On the night that Donald Trump won New Hampshire the most important poll that could be taken was one he flatly denies exists.
Trump, “We don’t do internal polling.”
He does and has and will.
But on election night in New Hampshire he was at a whopping 44% in the internal Trump polls.
As of Tuesday of this week sources tell me that number was 28% and had not yet bottomed out.
Now the public polls–which have curiously the same problem in South Carolina that they had in Iowa–were all lagging behind the internals at Team Trump.
But they did show something fairly amazing.
They all began to drop–just like in Iowa.
39 became 37 became 34 became 31.
Until this morning when the Wall Street Journal/NBC for the second day in a row revealed a polling out come that documented the Trump free fall. And their number on their most up-to-date South Carolina poll?
The number that the Trump forces knew about three days before.
Students of political science learn early on in watching elections that the polls may or may not get it right. A lot depends on how they are set up, targeted, modeled and understood.

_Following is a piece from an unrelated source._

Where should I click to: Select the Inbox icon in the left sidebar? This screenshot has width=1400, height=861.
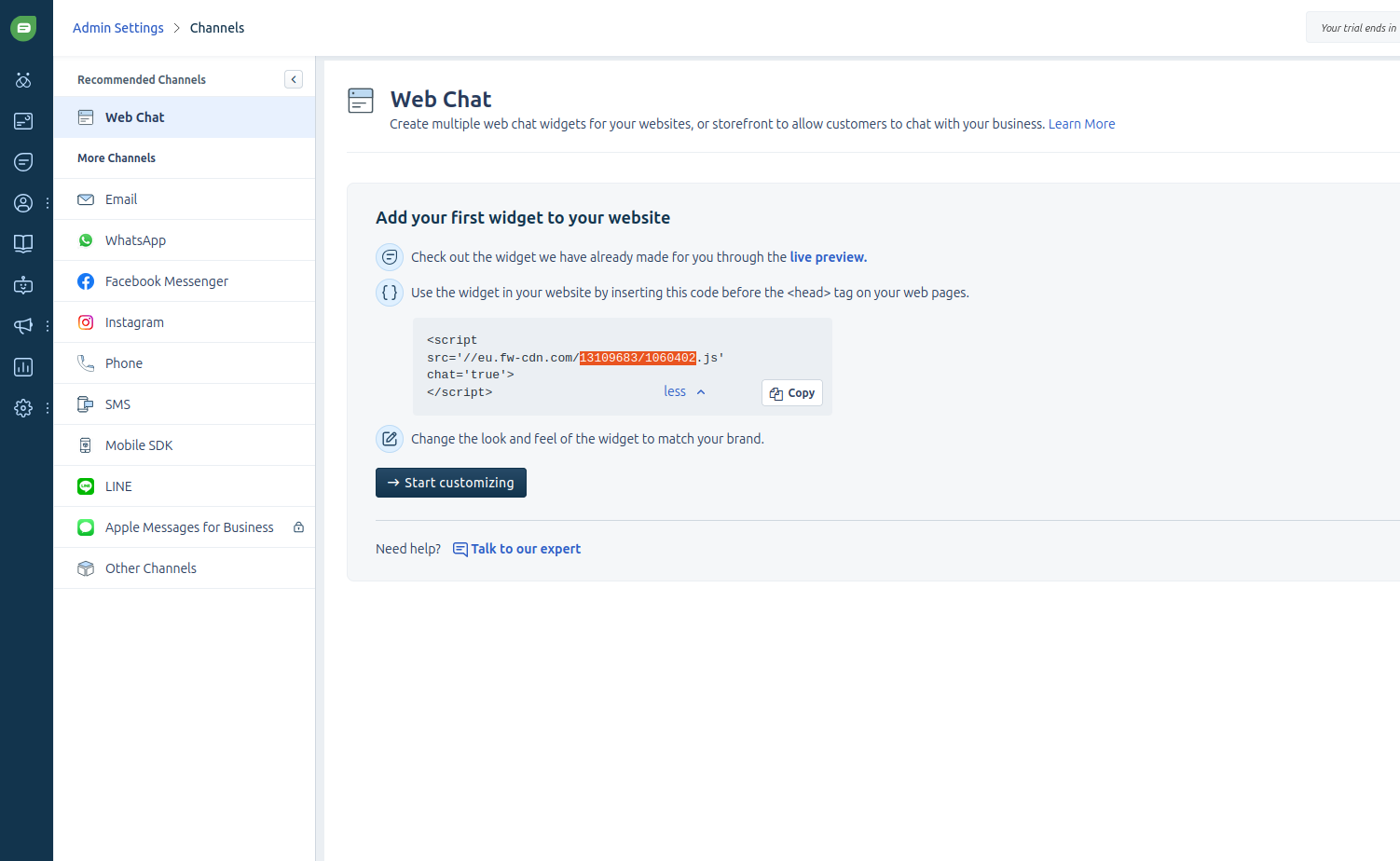(23, 120)
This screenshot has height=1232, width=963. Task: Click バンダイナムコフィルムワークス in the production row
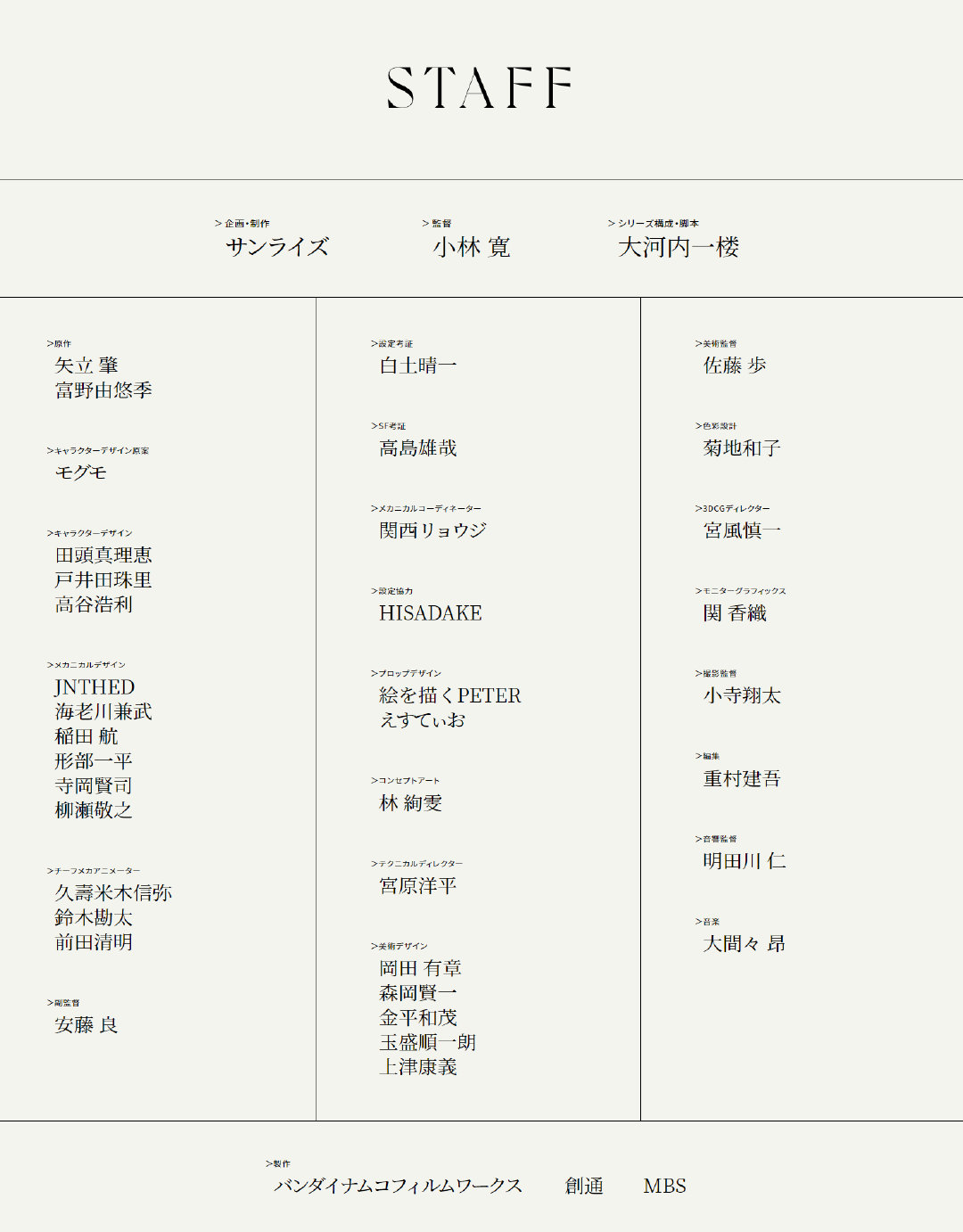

In Iowa the polls consistently predicted larger than conceivable turnouts. They projected 200-300,000 caucus goers. The previous all time record was somewhere in the 130,000 area, and while Iowa turned out massive turnout, the final number was near 160,000. They also under polled evangelicals. Considerably. So Iowa turned out to be a surprise.
In South Carolina the polls are predicting larger than conceivable turnout models 1.4-2.2 million in some of them. I believe 700,000 would set a new record. They are also again vastly under counting evangelical turnout. By maybe as much as 11%.
This is why students of politics shouldn’t be paying attention to final percentages in final polls but rather that should be measuring momentum.
Trump forces don’t want to hear this. But Donald has been in free fall since New Hampshire. His erratic self-damning temper tantrum at the South Carolina debate where he espoused Code Pink, re-embraced Planned Parenthood, and attacked President Bush for attacking Iraq in 2003, when he himself had voiced support for the invasion in September of 2002 all exposed an irrational inability to deal with cognitive dissonance (of being wrong). And this added to the free fall.
Trump’s self-inflicted wounds in South Carolina, much like his erratic behavior of skipping the Iowa debate and dissing the GOP voters, are about to unleash a repeat disappointment to the Trump supporters.
If you study the newest NBC & FOX polls–one conservative and one liberal news outlets (not really but that’s how the activists see them) there is a similar issue of momentum occurring for a candidate to the positive.
And it just so happens to be occurring in the most undercounted polling demographic: Evangelicals.
Note that since December Trump’s number has been flagging. But since he was the national polling front runner he should have been out front in December. Then Iowa and New Hampshire happened and he was riding a big victory into South Carolina.
But what has actually happened?
Ted Cruz took the big win in Iowa and outperformed again in New Hampshire.
Now note not the number but the direction of Cruz’s numbers in the evangelical chart above.
Trump is minus 3, Cruz is +8.
Cruz’s momentum has more than twice the intensity in the most undercounted demographic as does the free fall of Trump.
And things fall easier than they climb.
Trump has seen his internals on this for a while. He of course will blame it on others.
But Saturday is going to be an unhappy night for him. Because even if he wins it will be closer than he ever imagined when he gave his victory speech in New Hampshire.
And I don’t think he is going to win.